*Extrait du texte*:
--------------------
Le 30 septembre 2002, Canal + a à nouveau exhibé le caractère très particulier de son impertinence, comme en témoigne l’article de Serge Halimi paru dans Le Monde Diplomatique de novembre 2002 que nous publions ici avec l’autorisation de son auteur. (Acrimed)

Les grands médias ne donnent jamais rien aux contestataires. Ou jamais très longtemps. Ceux qui imaginent que leurs talents propres les soustrairont à la règle commune paient en général leurs illusions au prix fort. " Roi du tracteur. Casseur de MacDo. Manipulateur ? Enquête de personnalité : José Bové. Vrai-faux paysan. Fils de bourgeois. Sorcier des médias. Enquête de personnalité José Bové. " Le 30 septembre dernier, Canal + a à nouveau exhibé le caractère très particulier de son impertinence.
--------------------
Entrées enregistrées d'une collection
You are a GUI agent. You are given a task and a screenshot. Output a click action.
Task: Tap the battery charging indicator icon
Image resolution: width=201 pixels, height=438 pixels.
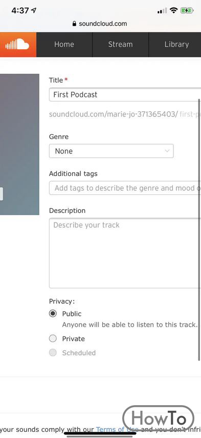[x=186, y=11]
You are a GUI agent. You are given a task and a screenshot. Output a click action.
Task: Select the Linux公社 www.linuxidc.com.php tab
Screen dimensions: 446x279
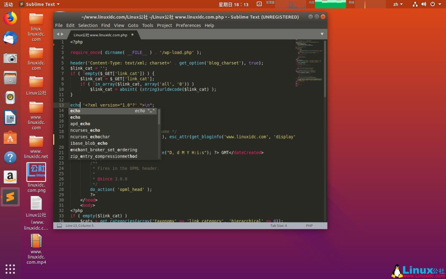tap(100, 35)
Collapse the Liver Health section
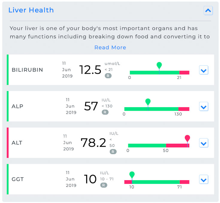This screenshot has height=203, width=220. click(208, 11)
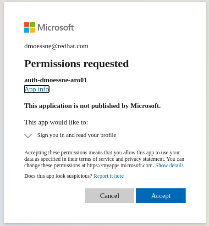Viewport: 209px width, 226px height.
Task: Open the App info link
Action: 37,89
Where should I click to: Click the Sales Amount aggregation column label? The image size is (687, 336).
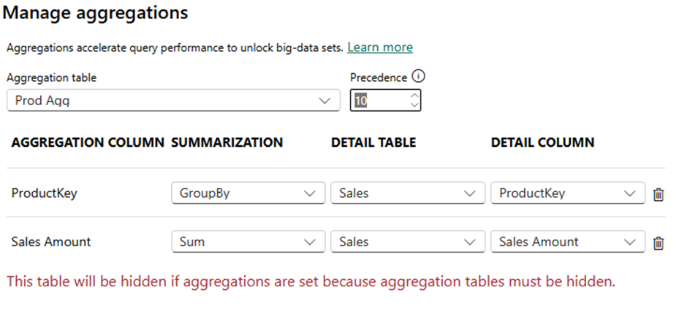pos(51,242)
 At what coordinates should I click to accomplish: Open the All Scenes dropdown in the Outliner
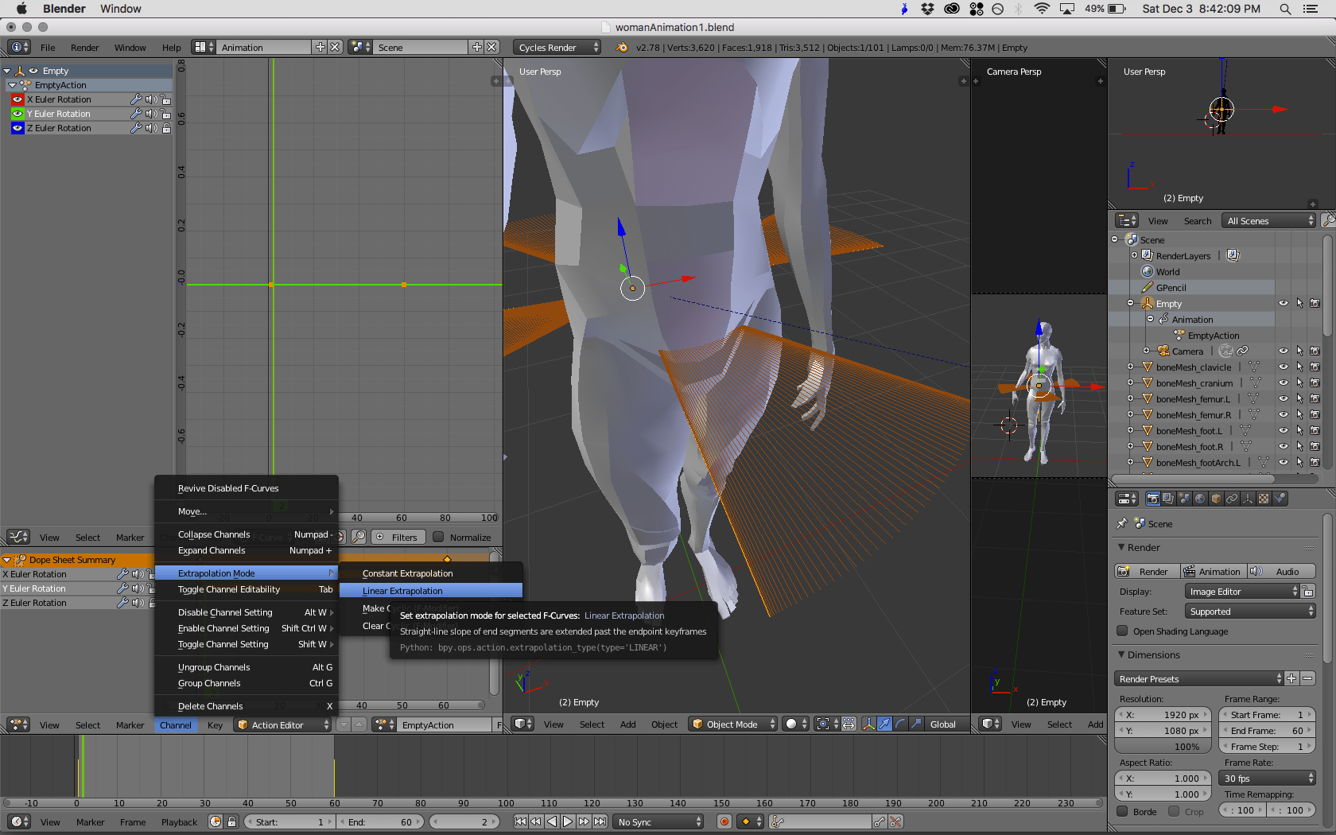(x=1266, y=220)
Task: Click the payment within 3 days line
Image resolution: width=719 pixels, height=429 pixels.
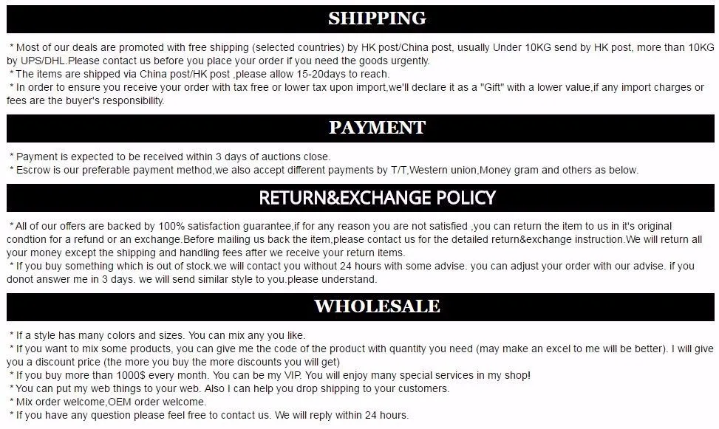Action: pyautogui.click(x=170, y=157)
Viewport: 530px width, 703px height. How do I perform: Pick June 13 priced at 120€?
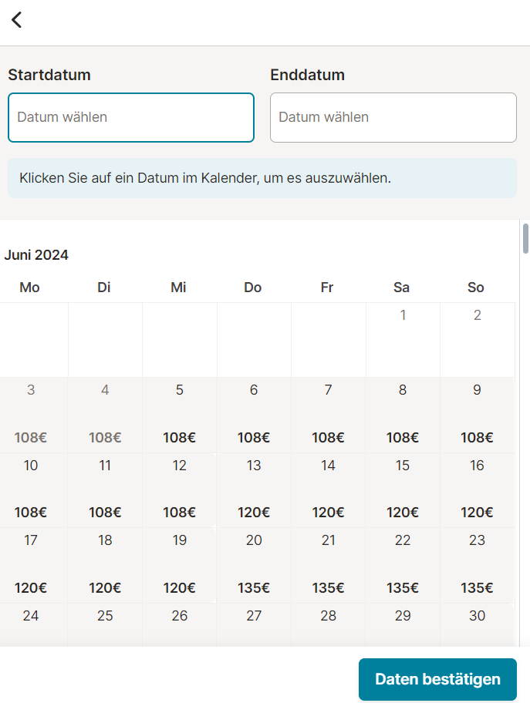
--------------------
*Consigne*:
Répondez à ces questions sur l'extrait consacré à Canal + et José Bové :
(a) Dans quel journal et quel mois l'article de Serge Halimi a-t-il paru ?
(b) Quel titre suit « Roi du » dans la présentation de José Bové ?
(c) À quelle date Canal + a-t-il exhibé le caractère très particulier de son impertinence ?

*Corrigé*:
(a) Dans Le Monde Diplomatique, en novembre 2002.
(b) « Roi du tracteur ».
(c) Le 30 septembre 2002.